PROVIDED DATA: Begin

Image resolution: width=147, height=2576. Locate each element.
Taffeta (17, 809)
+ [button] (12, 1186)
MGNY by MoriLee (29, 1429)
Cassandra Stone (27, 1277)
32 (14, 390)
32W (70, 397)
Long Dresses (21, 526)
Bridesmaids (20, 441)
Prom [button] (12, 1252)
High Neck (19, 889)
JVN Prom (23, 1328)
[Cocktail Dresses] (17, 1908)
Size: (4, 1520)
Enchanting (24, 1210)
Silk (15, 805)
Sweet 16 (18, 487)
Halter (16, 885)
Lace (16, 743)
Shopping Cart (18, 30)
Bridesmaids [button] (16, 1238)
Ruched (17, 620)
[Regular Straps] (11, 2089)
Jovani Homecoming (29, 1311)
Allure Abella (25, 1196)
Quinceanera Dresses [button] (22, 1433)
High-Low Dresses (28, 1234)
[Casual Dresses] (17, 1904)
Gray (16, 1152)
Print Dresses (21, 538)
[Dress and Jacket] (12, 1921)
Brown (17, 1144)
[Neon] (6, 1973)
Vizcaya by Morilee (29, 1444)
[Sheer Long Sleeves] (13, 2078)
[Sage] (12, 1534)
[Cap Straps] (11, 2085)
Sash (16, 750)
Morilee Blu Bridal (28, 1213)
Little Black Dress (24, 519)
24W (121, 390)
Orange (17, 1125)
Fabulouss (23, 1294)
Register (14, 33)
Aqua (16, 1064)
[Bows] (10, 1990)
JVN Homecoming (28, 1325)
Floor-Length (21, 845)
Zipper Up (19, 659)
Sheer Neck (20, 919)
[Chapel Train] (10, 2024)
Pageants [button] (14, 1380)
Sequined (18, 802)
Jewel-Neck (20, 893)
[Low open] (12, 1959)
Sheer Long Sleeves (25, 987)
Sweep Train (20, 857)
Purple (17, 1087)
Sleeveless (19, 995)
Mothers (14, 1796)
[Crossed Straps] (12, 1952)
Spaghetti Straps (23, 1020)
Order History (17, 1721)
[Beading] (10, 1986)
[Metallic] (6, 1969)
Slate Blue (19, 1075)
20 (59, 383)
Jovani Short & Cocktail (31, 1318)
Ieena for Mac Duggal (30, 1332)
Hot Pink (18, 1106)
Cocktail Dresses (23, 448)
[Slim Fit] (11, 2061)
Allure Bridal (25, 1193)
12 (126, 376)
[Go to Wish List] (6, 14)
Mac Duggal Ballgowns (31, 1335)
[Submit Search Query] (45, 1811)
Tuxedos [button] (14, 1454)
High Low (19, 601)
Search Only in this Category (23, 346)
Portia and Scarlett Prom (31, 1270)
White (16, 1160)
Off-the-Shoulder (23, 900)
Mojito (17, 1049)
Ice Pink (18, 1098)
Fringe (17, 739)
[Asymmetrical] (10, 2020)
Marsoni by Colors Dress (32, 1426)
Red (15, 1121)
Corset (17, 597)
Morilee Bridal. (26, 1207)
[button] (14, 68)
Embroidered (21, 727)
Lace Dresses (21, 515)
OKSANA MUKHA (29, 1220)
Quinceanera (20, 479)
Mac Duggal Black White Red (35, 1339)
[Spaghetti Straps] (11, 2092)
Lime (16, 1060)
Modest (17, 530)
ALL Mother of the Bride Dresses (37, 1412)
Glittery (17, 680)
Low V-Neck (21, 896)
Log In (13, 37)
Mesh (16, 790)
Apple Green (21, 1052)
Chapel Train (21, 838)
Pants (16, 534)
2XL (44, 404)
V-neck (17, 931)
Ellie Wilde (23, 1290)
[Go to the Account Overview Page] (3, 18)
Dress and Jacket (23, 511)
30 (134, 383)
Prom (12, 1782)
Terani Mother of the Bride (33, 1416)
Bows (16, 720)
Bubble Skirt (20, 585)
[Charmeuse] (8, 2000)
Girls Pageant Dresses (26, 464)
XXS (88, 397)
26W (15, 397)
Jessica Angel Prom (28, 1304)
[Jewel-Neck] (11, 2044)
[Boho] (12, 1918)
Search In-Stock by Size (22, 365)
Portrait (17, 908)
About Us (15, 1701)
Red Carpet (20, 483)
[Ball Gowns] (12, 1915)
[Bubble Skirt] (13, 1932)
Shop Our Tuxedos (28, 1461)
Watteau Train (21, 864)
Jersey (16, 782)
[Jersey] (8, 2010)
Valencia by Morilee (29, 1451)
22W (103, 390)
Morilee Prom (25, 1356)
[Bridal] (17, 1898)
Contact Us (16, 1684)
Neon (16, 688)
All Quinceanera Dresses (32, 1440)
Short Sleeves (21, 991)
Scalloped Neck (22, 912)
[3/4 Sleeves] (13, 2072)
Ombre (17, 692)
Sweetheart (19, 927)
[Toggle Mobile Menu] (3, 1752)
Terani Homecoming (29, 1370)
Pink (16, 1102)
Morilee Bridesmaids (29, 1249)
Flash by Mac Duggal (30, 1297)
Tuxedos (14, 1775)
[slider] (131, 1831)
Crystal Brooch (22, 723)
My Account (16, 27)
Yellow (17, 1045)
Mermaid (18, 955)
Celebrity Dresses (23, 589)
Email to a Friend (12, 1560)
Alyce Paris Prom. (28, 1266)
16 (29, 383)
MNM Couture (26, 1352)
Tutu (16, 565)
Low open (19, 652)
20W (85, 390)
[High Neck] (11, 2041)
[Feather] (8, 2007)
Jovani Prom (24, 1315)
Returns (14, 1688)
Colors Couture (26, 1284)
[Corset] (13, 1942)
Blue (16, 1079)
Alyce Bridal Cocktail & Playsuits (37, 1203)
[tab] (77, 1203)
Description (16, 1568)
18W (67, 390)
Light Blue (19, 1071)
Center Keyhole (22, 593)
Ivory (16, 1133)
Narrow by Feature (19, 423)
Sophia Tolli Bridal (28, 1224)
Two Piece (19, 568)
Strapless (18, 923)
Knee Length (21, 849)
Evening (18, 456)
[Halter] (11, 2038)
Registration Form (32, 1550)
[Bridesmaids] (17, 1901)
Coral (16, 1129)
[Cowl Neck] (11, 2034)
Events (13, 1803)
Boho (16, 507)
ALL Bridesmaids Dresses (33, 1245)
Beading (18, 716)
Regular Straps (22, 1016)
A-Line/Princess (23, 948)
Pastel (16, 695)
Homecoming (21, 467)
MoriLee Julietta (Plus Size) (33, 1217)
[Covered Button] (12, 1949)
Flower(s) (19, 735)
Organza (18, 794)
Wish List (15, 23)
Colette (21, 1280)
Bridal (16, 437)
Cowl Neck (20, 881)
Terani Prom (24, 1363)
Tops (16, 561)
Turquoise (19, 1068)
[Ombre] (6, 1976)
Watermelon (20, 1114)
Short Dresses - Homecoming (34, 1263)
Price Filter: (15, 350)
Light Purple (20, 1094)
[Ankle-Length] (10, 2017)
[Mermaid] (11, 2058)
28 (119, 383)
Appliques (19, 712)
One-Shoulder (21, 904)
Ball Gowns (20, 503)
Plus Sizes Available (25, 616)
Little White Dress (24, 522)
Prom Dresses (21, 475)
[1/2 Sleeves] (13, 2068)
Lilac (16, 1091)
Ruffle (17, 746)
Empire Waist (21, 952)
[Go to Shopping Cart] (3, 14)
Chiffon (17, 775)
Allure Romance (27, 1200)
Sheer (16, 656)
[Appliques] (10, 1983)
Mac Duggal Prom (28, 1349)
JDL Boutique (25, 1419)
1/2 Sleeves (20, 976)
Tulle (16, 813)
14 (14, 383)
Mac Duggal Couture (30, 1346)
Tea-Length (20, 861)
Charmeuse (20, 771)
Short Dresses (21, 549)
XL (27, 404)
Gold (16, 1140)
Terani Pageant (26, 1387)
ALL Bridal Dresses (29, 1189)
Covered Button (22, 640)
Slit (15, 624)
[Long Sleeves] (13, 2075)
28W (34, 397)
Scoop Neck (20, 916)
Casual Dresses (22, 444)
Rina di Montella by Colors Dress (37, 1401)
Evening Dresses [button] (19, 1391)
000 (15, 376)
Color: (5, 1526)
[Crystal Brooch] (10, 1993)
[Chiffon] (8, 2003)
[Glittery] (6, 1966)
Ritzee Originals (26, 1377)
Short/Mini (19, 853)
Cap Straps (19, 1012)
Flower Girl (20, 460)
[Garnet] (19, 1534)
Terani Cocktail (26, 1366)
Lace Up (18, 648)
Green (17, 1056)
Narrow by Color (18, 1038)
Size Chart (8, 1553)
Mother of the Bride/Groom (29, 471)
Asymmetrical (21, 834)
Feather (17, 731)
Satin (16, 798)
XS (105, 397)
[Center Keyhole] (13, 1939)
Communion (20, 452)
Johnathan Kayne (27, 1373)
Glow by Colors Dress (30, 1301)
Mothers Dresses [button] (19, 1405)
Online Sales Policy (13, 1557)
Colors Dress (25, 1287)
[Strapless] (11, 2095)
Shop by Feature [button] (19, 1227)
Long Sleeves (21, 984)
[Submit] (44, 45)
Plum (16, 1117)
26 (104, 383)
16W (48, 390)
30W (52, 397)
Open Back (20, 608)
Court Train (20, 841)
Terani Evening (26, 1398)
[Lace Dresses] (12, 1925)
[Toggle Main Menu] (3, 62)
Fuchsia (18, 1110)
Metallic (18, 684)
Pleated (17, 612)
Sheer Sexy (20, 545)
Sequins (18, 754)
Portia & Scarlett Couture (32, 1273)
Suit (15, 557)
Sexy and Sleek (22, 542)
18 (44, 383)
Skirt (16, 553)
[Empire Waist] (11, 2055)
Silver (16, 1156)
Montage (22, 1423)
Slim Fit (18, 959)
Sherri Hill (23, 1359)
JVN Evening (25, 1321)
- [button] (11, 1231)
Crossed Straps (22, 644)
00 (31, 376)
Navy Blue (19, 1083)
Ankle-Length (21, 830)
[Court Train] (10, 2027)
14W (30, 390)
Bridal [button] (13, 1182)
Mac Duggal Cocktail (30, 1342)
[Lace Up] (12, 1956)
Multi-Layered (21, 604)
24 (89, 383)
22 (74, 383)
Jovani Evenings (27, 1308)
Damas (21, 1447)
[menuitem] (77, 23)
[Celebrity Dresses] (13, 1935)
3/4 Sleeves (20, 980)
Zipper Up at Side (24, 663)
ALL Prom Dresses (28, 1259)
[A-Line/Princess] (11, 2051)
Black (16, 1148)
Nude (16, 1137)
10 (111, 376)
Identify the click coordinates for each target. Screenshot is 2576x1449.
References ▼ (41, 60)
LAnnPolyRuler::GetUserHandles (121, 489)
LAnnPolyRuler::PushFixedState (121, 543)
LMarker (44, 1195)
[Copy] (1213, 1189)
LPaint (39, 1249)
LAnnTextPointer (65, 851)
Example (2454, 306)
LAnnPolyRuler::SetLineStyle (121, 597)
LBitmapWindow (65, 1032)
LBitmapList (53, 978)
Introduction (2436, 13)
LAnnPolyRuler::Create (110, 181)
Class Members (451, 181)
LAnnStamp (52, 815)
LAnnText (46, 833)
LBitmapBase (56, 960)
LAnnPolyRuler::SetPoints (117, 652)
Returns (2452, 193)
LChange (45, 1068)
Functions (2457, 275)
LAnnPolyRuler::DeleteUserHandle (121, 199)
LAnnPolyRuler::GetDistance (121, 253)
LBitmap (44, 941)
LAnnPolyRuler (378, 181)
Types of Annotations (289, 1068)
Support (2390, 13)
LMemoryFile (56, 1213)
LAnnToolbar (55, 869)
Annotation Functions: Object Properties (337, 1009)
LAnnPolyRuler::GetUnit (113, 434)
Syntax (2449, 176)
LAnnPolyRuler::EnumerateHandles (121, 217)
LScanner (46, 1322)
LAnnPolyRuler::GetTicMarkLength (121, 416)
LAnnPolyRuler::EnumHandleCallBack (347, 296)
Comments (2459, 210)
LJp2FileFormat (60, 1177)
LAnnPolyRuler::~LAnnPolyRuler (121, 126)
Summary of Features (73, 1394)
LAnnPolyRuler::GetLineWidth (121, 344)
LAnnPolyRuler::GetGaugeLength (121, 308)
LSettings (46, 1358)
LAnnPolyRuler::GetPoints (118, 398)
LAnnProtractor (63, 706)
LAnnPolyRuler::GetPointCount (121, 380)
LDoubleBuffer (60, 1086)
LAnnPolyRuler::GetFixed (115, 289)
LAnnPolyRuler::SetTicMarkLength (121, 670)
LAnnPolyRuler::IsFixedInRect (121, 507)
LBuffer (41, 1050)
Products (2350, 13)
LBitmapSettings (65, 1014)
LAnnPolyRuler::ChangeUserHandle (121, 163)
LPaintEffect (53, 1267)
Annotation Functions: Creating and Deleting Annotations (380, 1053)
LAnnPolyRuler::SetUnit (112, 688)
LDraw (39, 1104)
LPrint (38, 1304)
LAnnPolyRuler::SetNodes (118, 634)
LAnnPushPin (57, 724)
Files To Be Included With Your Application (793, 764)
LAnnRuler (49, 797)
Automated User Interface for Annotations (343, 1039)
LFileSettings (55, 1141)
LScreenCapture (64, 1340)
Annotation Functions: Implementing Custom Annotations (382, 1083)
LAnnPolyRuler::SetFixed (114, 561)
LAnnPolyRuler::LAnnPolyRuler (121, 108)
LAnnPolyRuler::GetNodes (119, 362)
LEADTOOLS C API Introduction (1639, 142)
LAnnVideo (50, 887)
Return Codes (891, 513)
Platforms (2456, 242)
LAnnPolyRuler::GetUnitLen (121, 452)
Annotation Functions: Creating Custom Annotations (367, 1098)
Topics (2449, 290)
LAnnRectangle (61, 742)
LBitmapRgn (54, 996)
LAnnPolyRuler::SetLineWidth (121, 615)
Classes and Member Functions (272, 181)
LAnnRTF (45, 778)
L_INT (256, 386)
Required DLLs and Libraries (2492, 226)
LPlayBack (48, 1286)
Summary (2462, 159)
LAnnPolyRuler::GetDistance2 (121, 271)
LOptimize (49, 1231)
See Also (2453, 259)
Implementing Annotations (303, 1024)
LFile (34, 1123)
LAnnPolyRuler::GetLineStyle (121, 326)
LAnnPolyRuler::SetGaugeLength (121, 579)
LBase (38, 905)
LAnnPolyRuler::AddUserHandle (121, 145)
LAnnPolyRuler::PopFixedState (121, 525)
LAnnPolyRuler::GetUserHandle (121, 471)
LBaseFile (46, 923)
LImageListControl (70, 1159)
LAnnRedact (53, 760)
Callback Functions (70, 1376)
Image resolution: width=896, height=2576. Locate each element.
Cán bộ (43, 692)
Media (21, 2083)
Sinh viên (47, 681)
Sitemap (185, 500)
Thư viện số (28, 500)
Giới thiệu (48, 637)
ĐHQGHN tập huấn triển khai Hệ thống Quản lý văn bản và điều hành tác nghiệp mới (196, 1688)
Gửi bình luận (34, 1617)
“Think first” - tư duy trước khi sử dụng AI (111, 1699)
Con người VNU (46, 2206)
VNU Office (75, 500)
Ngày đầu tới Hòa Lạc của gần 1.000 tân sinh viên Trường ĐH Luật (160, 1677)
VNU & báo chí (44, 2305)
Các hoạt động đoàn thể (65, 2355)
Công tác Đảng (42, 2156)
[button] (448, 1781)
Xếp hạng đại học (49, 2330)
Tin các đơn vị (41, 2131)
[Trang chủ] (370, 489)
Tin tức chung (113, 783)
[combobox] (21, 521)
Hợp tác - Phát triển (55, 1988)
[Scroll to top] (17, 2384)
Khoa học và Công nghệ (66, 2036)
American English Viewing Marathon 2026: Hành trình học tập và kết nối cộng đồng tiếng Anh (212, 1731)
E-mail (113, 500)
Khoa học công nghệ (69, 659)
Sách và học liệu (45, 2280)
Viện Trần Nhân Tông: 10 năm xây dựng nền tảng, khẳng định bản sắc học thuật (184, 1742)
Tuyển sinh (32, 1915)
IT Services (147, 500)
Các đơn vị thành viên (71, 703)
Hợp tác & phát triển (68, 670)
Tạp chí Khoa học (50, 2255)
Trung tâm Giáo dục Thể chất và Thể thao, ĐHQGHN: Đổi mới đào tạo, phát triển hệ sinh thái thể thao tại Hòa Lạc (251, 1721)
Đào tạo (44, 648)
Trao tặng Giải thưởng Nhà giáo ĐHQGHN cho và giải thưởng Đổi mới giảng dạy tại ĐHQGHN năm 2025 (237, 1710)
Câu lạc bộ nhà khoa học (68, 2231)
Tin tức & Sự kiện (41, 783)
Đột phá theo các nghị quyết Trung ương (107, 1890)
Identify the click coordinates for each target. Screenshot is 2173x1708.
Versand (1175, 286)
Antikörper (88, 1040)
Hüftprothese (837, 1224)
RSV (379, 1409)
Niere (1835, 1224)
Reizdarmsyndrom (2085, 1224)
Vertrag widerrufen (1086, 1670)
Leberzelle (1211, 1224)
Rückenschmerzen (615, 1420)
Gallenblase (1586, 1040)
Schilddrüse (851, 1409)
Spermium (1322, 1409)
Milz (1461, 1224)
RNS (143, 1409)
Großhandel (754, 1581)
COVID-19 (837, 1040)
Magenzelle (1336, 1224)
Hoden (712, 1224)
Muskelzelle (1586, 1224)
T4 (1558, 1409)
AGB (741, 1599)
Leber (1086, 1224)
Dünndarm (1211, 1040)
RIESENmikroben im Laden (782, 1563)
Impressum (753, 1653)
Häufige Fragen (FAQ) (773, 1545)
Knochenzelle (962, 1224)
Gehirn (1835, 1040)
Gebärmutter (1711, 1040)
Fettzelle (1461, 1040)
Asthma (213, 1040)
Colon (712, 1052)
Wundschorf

PROVIDED DATA: End

**INSTRUCTIONS TO FOLLOW**. Could you restate word for word the lines above, from the one that contains "Charmeuse (20, 771)" through the one that contains "Online Sales Policy (13, 1557)", and no others?

**TASK RESPONSE**.
Charmeuse (20, 771)
Short Dresses (21, 549)
XL (27, 404)
Gold (16, 1140)
Terani Pageant (26, 1387)
ALL Bridal Dresses (29, 1189)
Covered Button (22, 640)
Slit (15, 624)
[Long Sleeves] (13, 2075)
28W (34, 397)
Scoop Neck (20, 916)
Casual Dresses (22, 444)
Rina di Montella by Colors Dress (37, 1401)
Evening Dresses [button] (19, 1391)
000 (15, 376)
Color: (5, 1526)
[Crystal Brooch] (10, 1993)
[Chiffon] (8, 2003)
[Glittery] (6, 1966)
Ritzee Originals (26, 1377)
Short/Mini (19, 853)
Cap Straps (19, 1012)
Flower Girl (20, 460)
[Garnet] (19, 1534)
Terani Cocktail (26, 1366)
Lace Up (18, 648)
Green (17, 1056)
Narrow by Color (18, 1038)
Size Chart (8, 1553)
Mother of the Bride/Groom (29, 471)
Asymmetrical (21, 834)
Feather (17, 731)
Satin (16, 798)
XS (105, 397)
[Center Keyhole] (13, 1939)
Communion (20, 452)
Johnathan Kayne (27, 1373)
Glow by Colors Dress (30, 1301)
Mothers Dresses [button] (19, 1405)
Online Sales Policy (13, 1557)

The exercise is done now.